As a marketer, you set the tone for your relationship with your customer. All they have to go on is the content and messages you give them. In essence, you’re “teaching” them how they should feel about your brand based on what you deliver.
If you give them personalized, high-value content, they learn to love your brand. But if you give them generic, irrelevant content (and often strictly sales-oriented), they learn to ignore ivory coast mobile database your emails. If you think about it from the customer’s perspective, this makes sense — if every time you opened an email from a brand, it offered nothing unique or relevant to you, wouldn’t you eventually assume it was pointless to keep opening them?
Instead of teaching a subset of your customers to ignore your emails by sending them irrelevant and unwanted content, make sure you’re sending the right content to the right person, so they’ll always be happy to open your emails and continue their relationship with your brand.

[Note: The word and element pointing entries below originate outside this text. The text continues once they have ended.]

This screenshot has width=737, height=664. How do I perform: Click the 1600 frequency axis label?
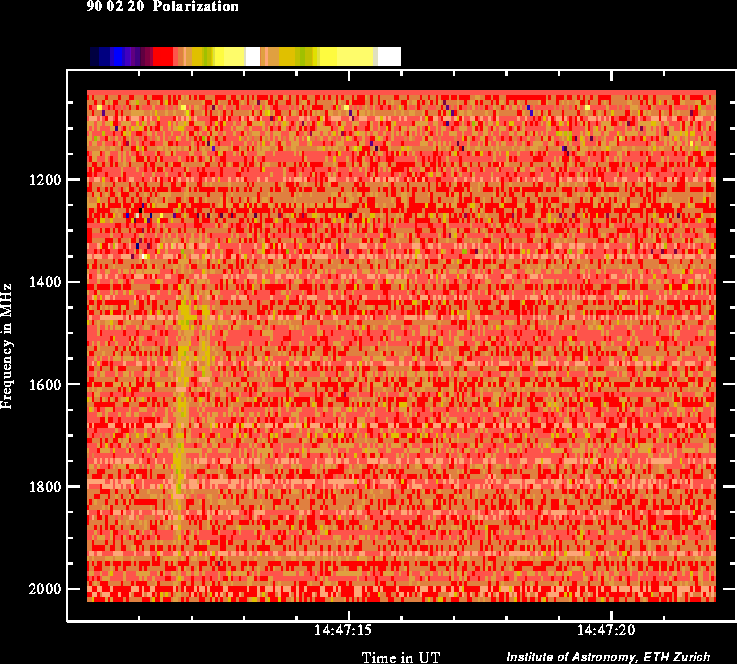click(47, 385)
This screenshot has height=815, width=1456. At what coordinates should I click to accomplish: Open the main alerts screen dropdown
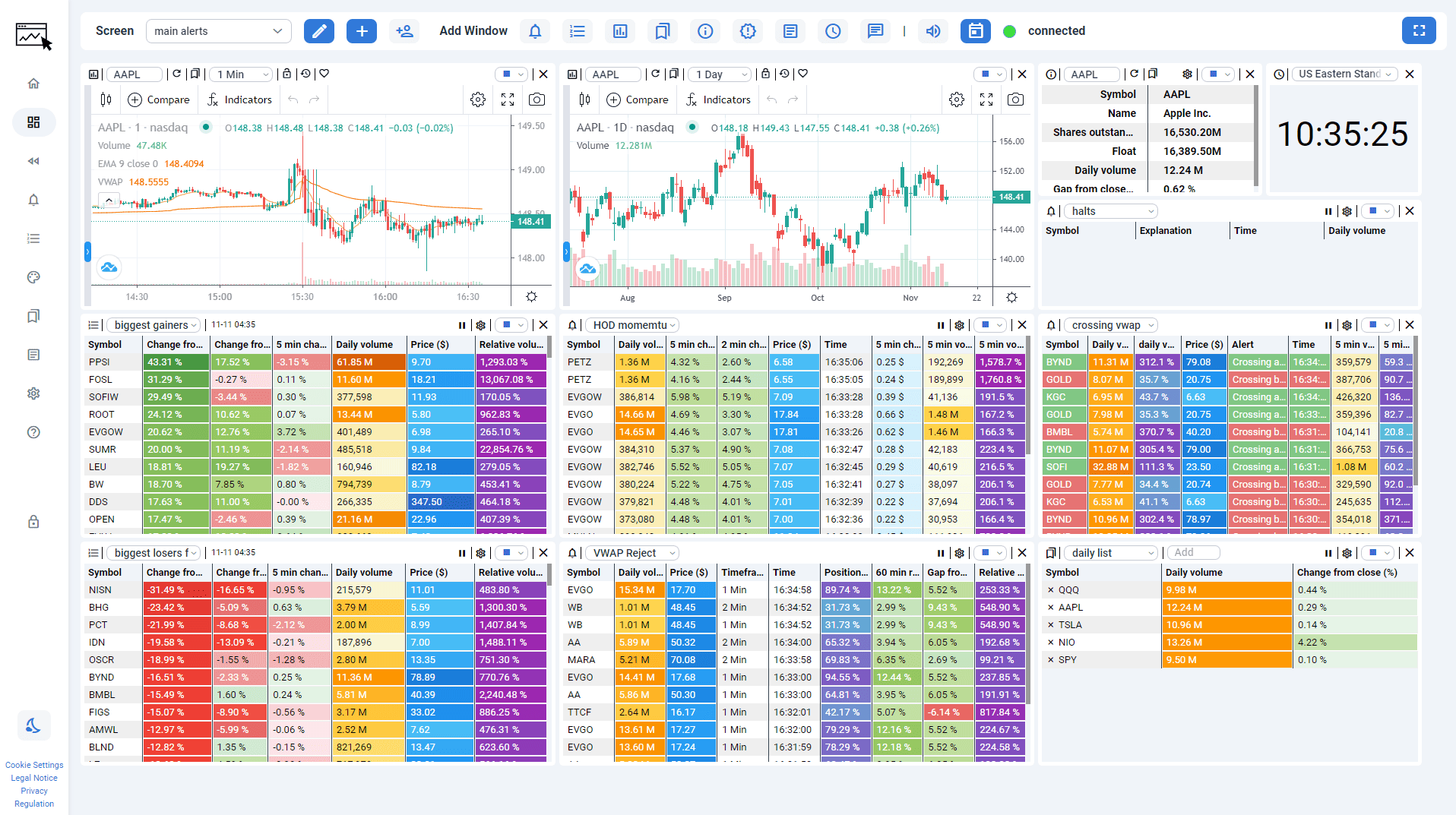point(218,31)
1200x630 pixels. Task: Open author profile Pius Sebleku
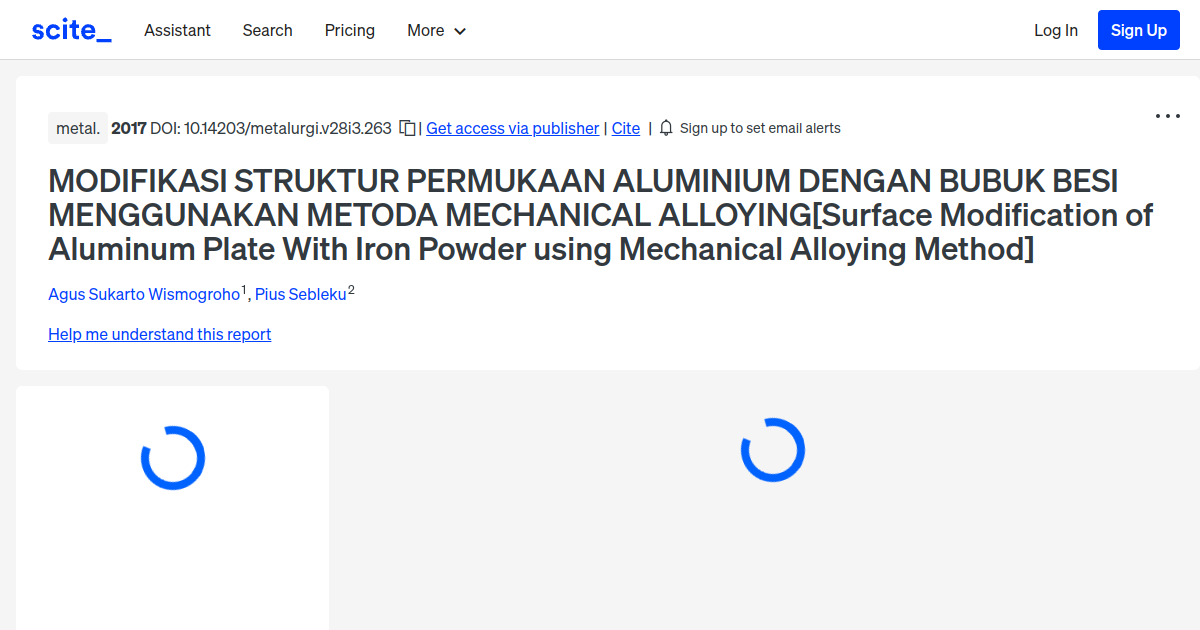click(300, 294)
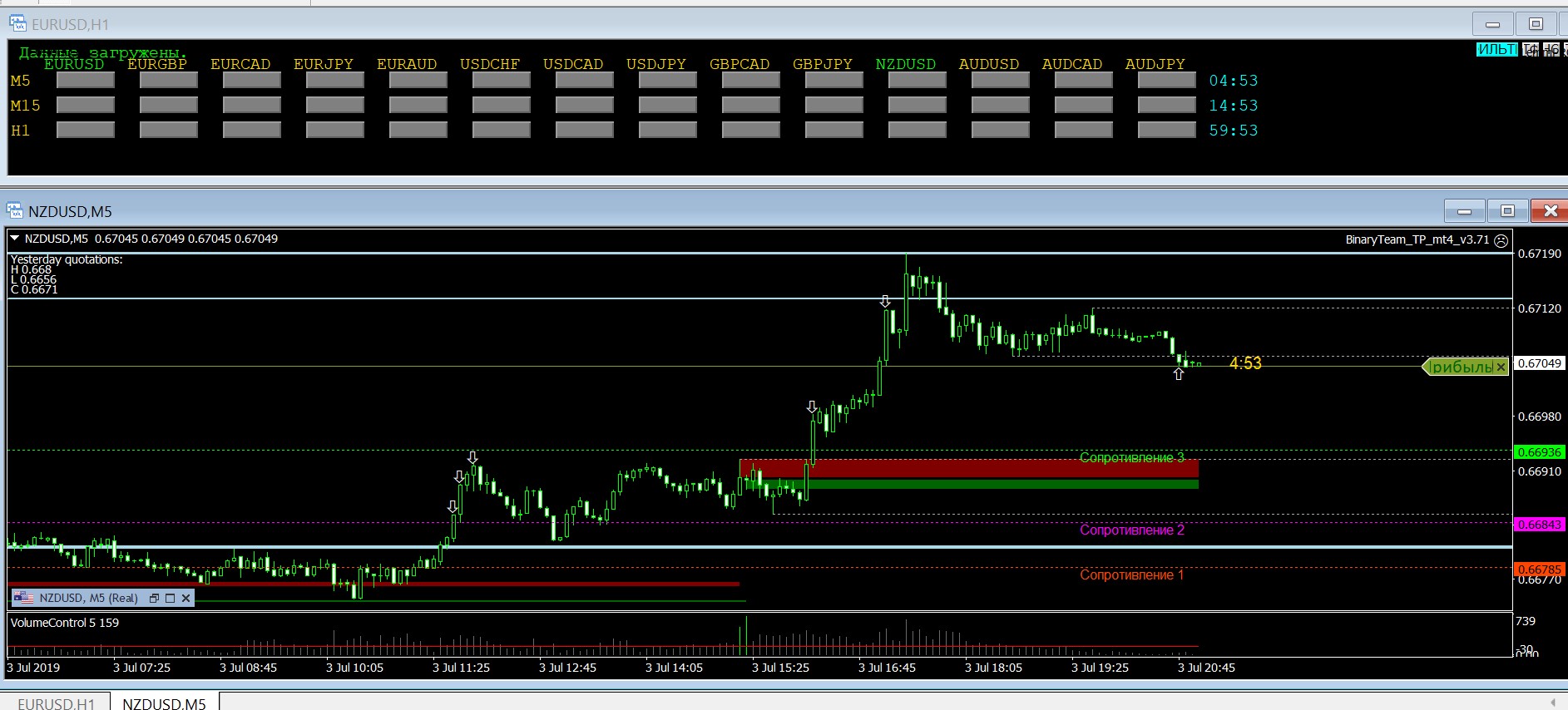Click the cyan highlighted filter button
The image size is (1568, 710).
coord(1496,50)
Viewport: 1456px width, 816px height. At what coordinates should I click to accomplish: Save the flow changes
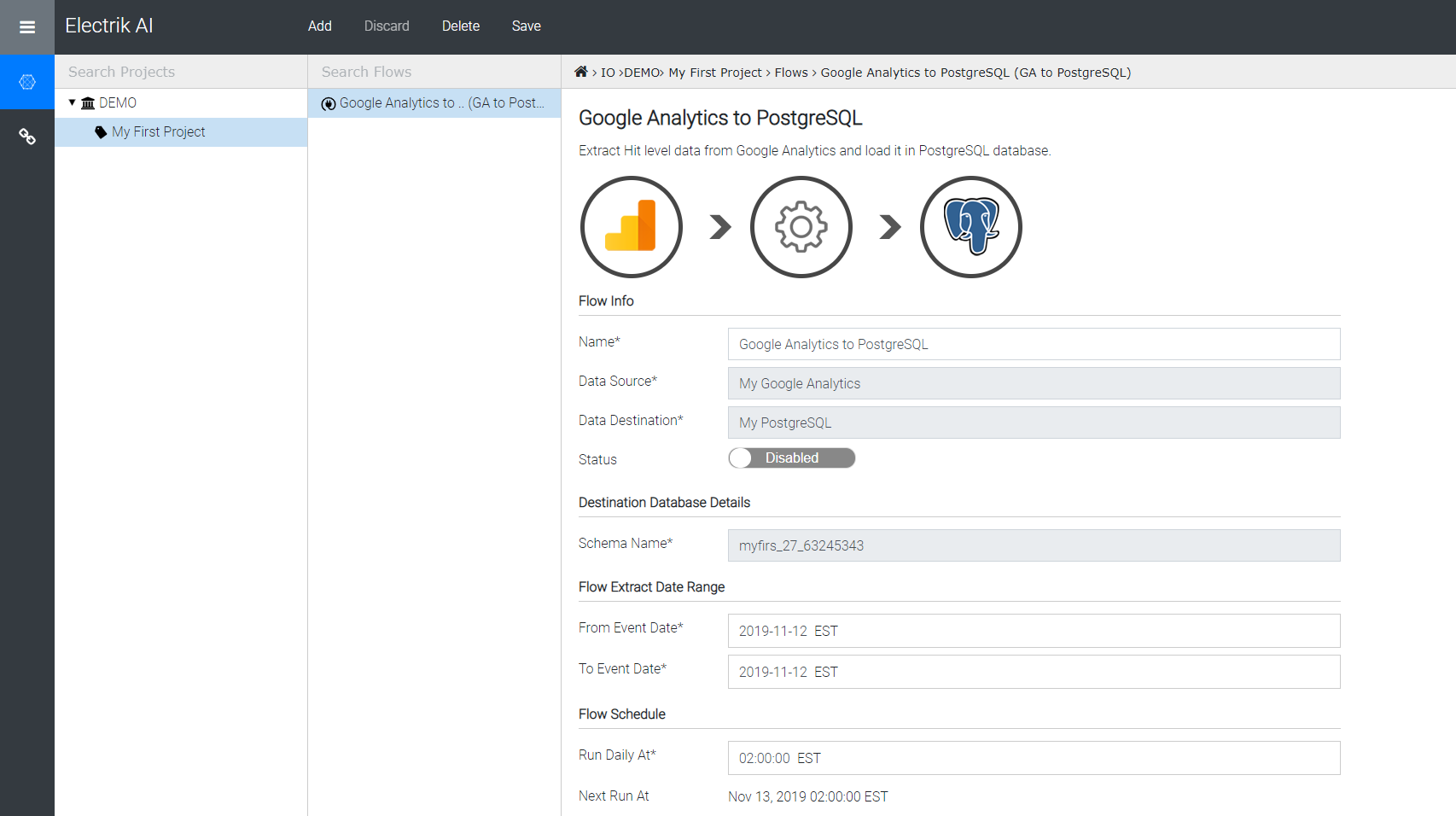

“When that single area of content is sales-focused … what it’s doing for those people who are not at the purchase phase of the buying lifecycle, it’s alienating [them]. But even worse, it’s actually teaching them to ignore your emails. If I receive an email every day and I am a brand-loyal customer, but I see that email content that I open on a Monday and it’s about a product for purchase, and on Tuesday, same content. Wednesday, same content. By Thursday, I’ve stopped opening those emails. The sales-focused content trains recipients who are not in the purchase lifecycle [to] ignore those emails.”